Okay, so I come off as kind of a jerkface in today’s post. But there are WAY bigger jerks out there! Like, for starters, everyone on this list of Archetypal “Friends” That Life’s Too Short For!
NTKOG #144: The kind of abusive jerkface who doesn’t just shoot the messenger, but rips his intestines out through his nose, bronzes them, then mounts ‘em on a plaque labeled “My Happiest Day”!
I am: way too familiar with customer service jobs in which evil dragon customers get their kicks from screaming your ears off about the inane corporate policies you’ll be fired if you don’t enforce.
I am not: one whose rocks are gotten off from making some fresh-faced young thing spend her lunch break sniffling into a stress-pint of rum raisin.
The Scene: The tenth bonus level of hell that is Wells Fargo customer service, four days before I left for Barcelona. When I went to Trader Joe’s to pick up a snack, my card was declined on a $1.39 purchase — guys, I may be broke, but I’m not that broke. In a panic, I called up Wells Fargo and was put on hold for twenty minutes before a skittish customer care rep informed me that my card had been canceled for an account upgrade.
“Didn’t your new one come in the mail?” she asked me, bored. Uh, no. “Well, we can get you a new one in 5-7 business days.”
“Yeah, but you guys have known for months that in four days I’m leaving the country. I have no way to access my money. I don’t HAVE 5-7 days!”
“Five to seven business days.”
The care rep sounded cute, granted, but she was a metaphorical brick wall; I ended the call with her so I could punch a literal one. Once I’d considered my options, called Wells Fargo back and spent ten minutes warring their automated system. Got another girl on the line, exchanged my situation, and just as she started to respond — click. Their system disconnected me. Another call, another war, and as the new girl apologized for the system losing me before — click. On the next call, the girl not only fully apologized, but got so far as confirming that my card could not be reactivated before — click.
By the time I got through to the last girl, I was shaking and — we’re friends here, right? — maybe crying a little bit. “The last four people have gotten disconnected!” I told the new girl immediately. “You need to stay on the line. I’m going to give you my number so you can call me back if we get disconnected.”

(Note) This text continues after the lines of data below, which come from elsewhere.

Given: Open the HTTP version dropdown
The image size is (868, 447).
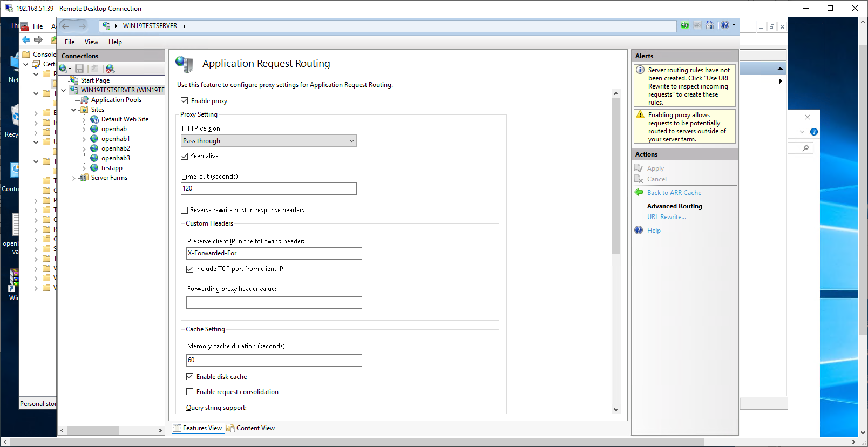Looking at the screenshot, I should 269,141.
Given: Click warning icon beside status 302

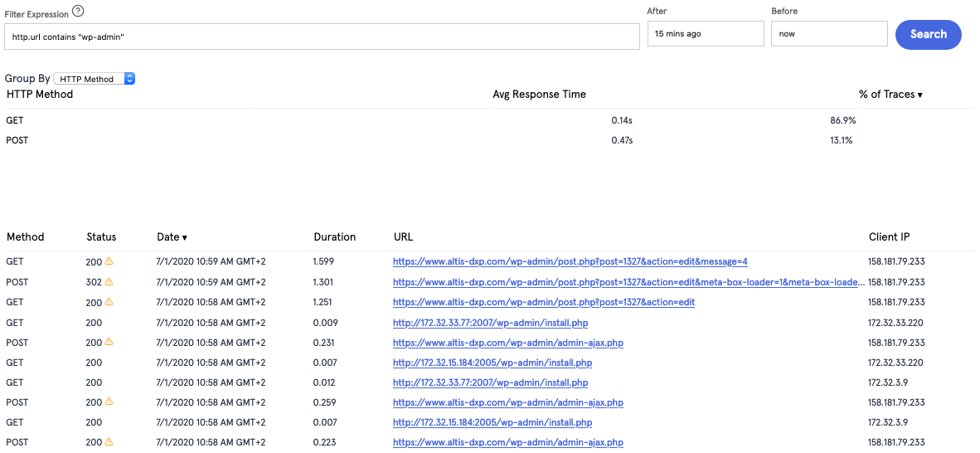Looking at the screenshot, I should tap(109, 281).
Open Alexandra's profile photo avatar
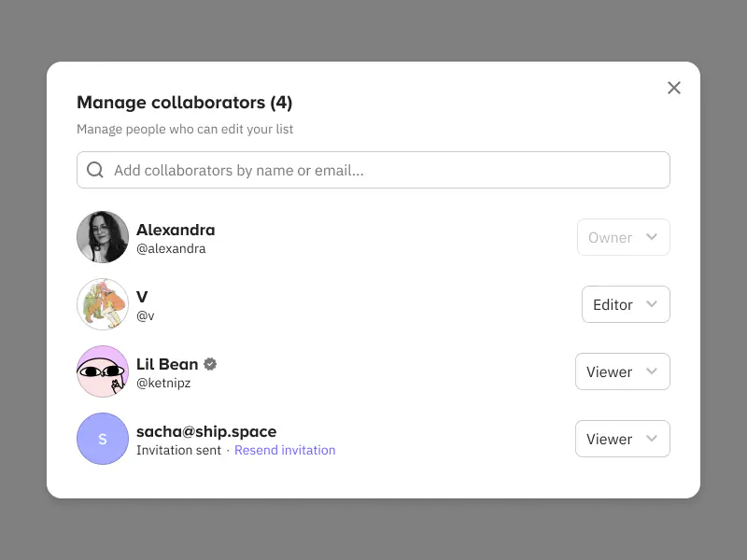Image resolution: width=747 pixels, height=560 pixels. [103, 237]
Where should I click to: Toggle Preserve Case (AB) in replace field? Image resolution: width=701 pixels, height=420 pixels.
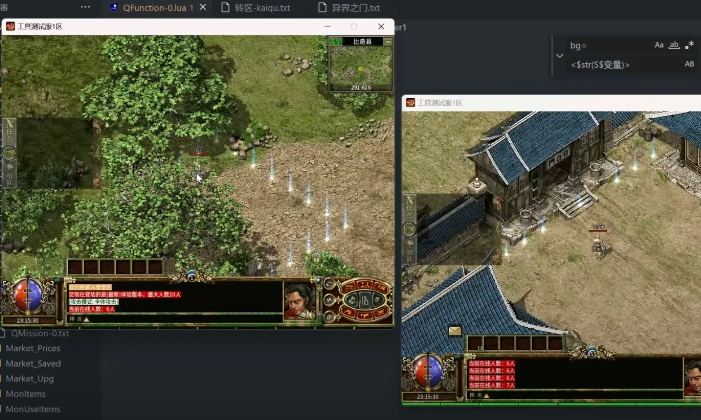(689, 64)
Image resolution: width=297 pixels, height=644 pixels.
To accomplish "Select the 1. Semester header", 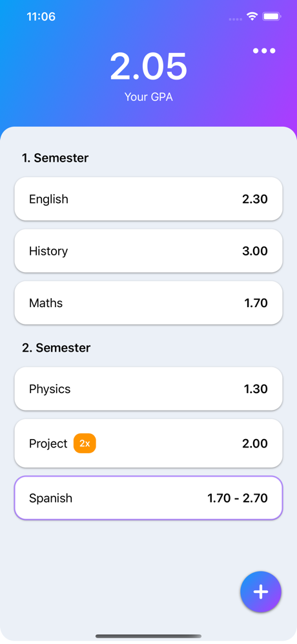I will [56, 158].
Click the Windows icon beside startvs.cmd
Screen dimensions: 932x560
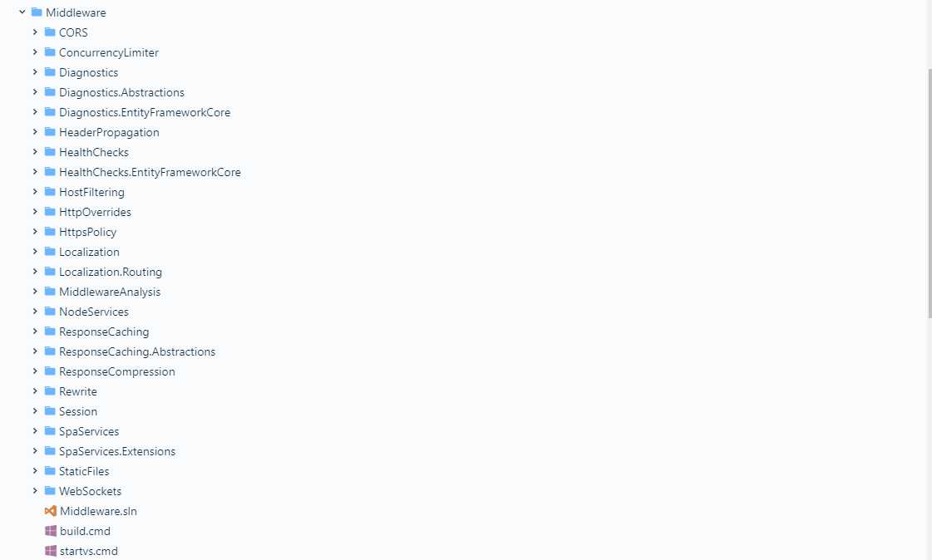[x=51, y=551]
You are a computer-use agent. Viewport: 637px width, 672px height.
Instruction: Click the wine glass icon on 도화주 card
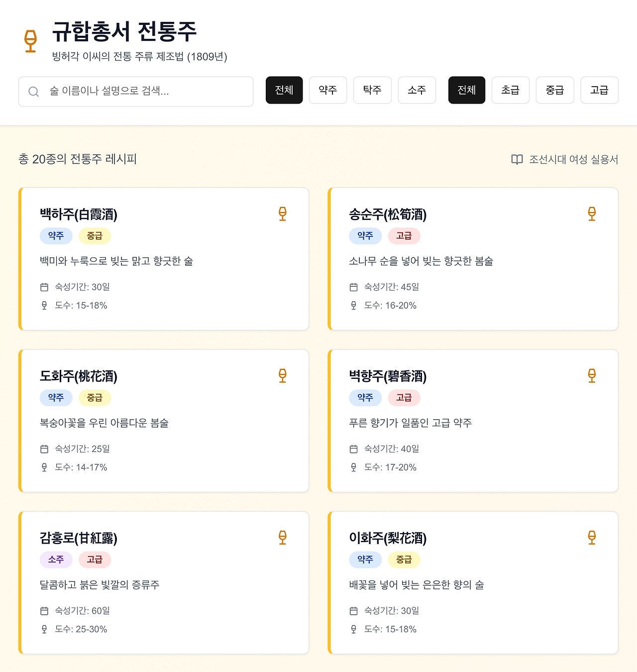tap(283, 376)
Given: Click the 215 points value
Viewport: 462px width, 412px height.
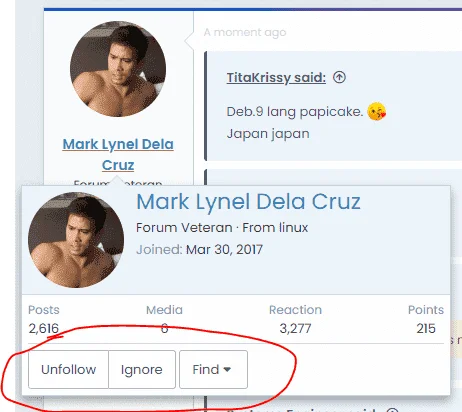Looking at the screenshot, I should tap(426, 329).
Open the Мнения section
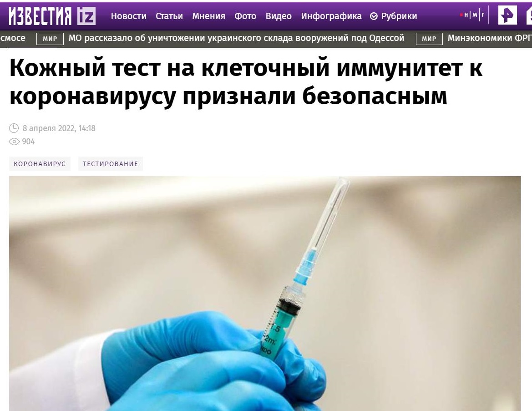The width and height of the screenshot is (532, 411). click(208, 16)
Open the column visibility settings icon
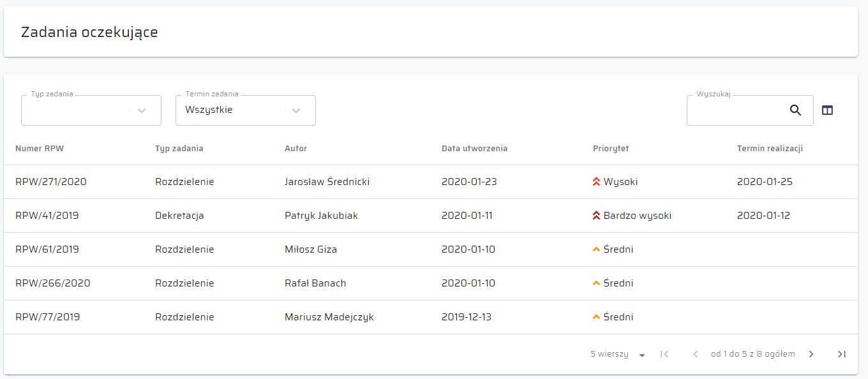 pos(827,110)
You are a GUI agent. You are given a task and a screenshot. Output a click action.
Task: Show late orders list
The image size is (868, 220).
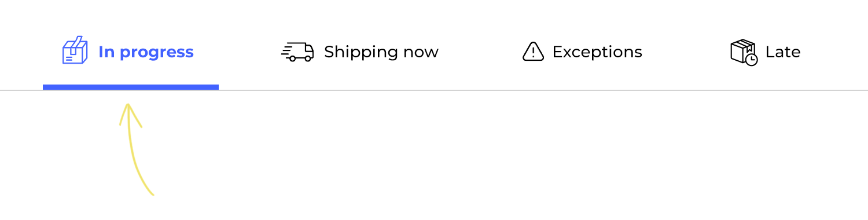coord(766,52)
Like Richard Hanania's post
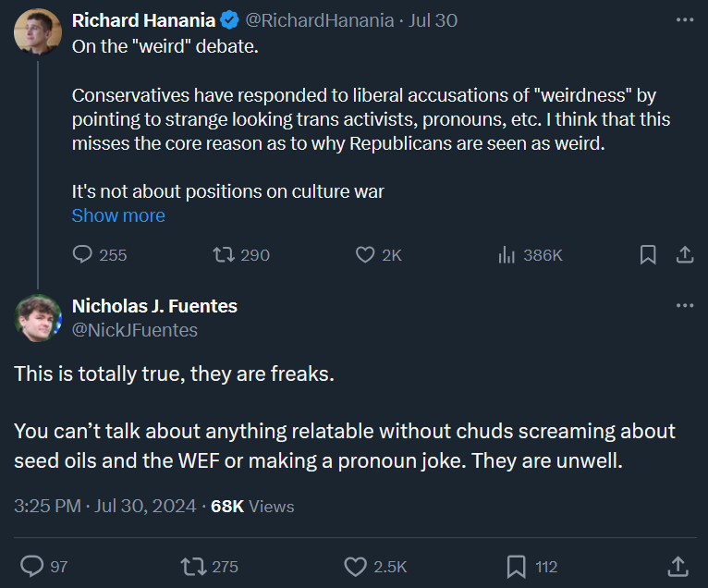 pyautogui.click(x=366, y=255)
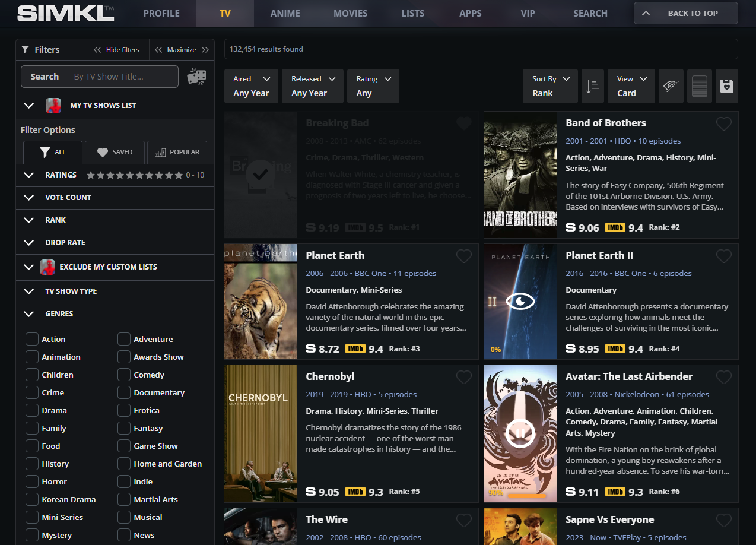Image resolution: width=756 pixels, height=545 pixels.
Task: Check the Action genre checkbox
Action: tap(32, 339)
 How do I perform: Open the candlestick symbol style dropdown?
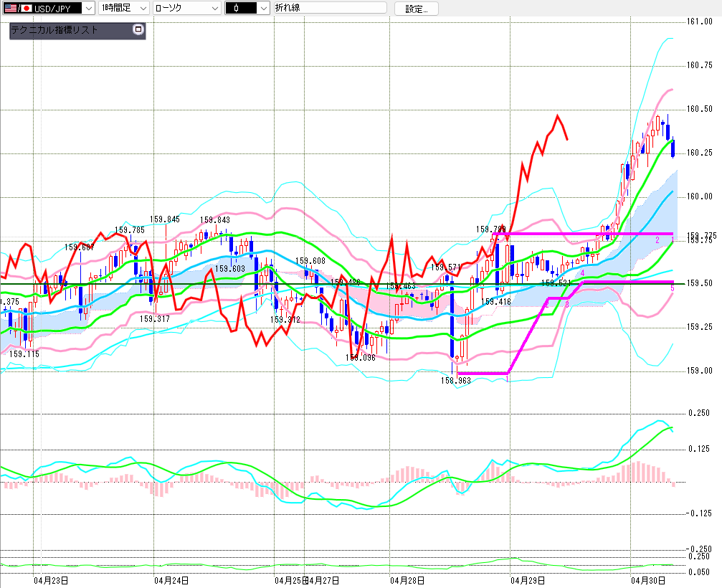263,9
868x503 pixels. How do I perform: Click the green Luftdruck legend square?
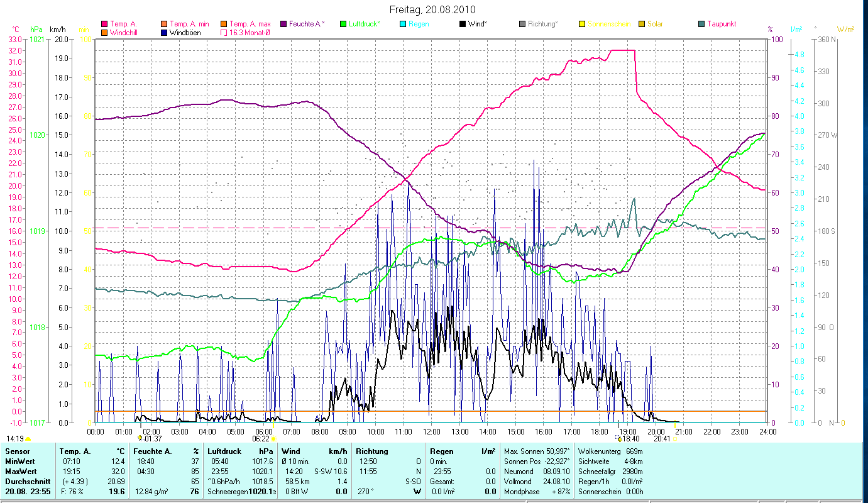pyautogui.click(x=343, y=24)
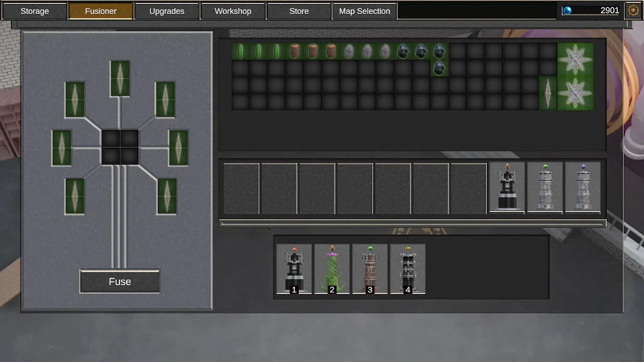Select the crystal shard near the stars
644x362 pixels.
[548, 93]
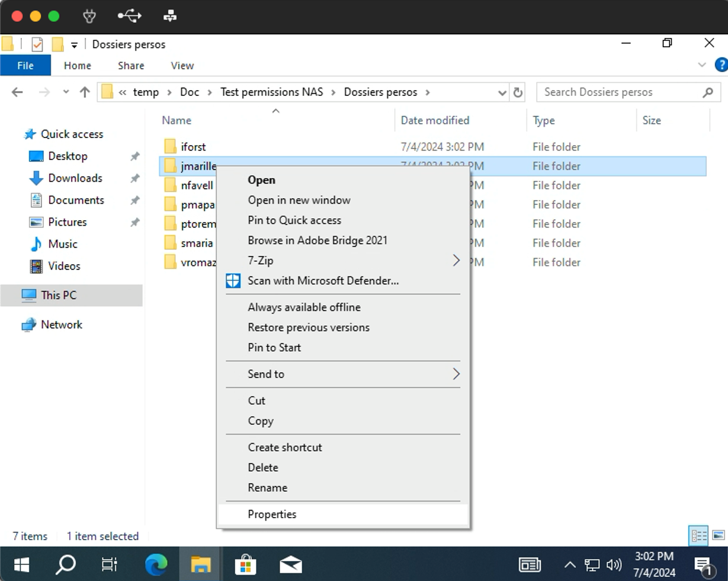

“Uhhhh, yeah,” she sniffed. “I can’t do that for you. I can promise I won’t get disconnected, though.” Her condescension was swirled thick and it ate through me a little bit.
You know how when you get drunk, there’s a moment at the beginning when your night forks out before you — you can choose whether you’ll grow rambunctious or introverted or maudlin, and once you make that decision, the evening veers out of your control in whatever direction it so pleased you to choose? It could have gone either direction, this conversation. I had the option to be normal TKOG, kill ‘em with kindness and hope that my cloying sweetness inspired the girl to reach beyond her authority and move the world to help me. This is what I usually do and this is the right thing to do.
But this isn’t what I chose. I chose to be angry.
There’s no true need to get into the details here, but let it suffice to say that the conversation began with me reasonably but snippily demanding a step-by-step account of how exactly I got screwed over, and, at the peak of a 40-minute crescendo, ended with me shouting: “You’re lucky you guys locked up all of my money or I’d be sending Bank of America a fucking fruit basket right now!” And finally it was my turn to click.
The Verdict: She was being genuinely sassy with me, true, but why recourse to tear-stained yelling? What’s the point of that? If she couldn’t help me, she couldn’t help me; if she could, she certainly wouldn’t after the way I talked to her.
Worse, for hours — days — weeks now, I’ve felt like a terrible human being. Every time someone yells in my face for no reason at work, I start to get self-righteous, then remember that once I chose to be that person. It’s horrible, guys. It crumples up my chest like a cellophane bag to even remember it.
I think the worst of it is that my tantrum didn’t come out of nowhere. Underneath my sunshine and affable oafishness, I know that there is an angry thing inside of me. It rages small but immortal, and when it is hidden, I have a twisted fondness for it — my secret little monster! – but sometimes I feed it out of control and proudly watch it devour worlds. We are bound together forever, I think, and all I can do is remember how devastating it is after the momentary satisfaction.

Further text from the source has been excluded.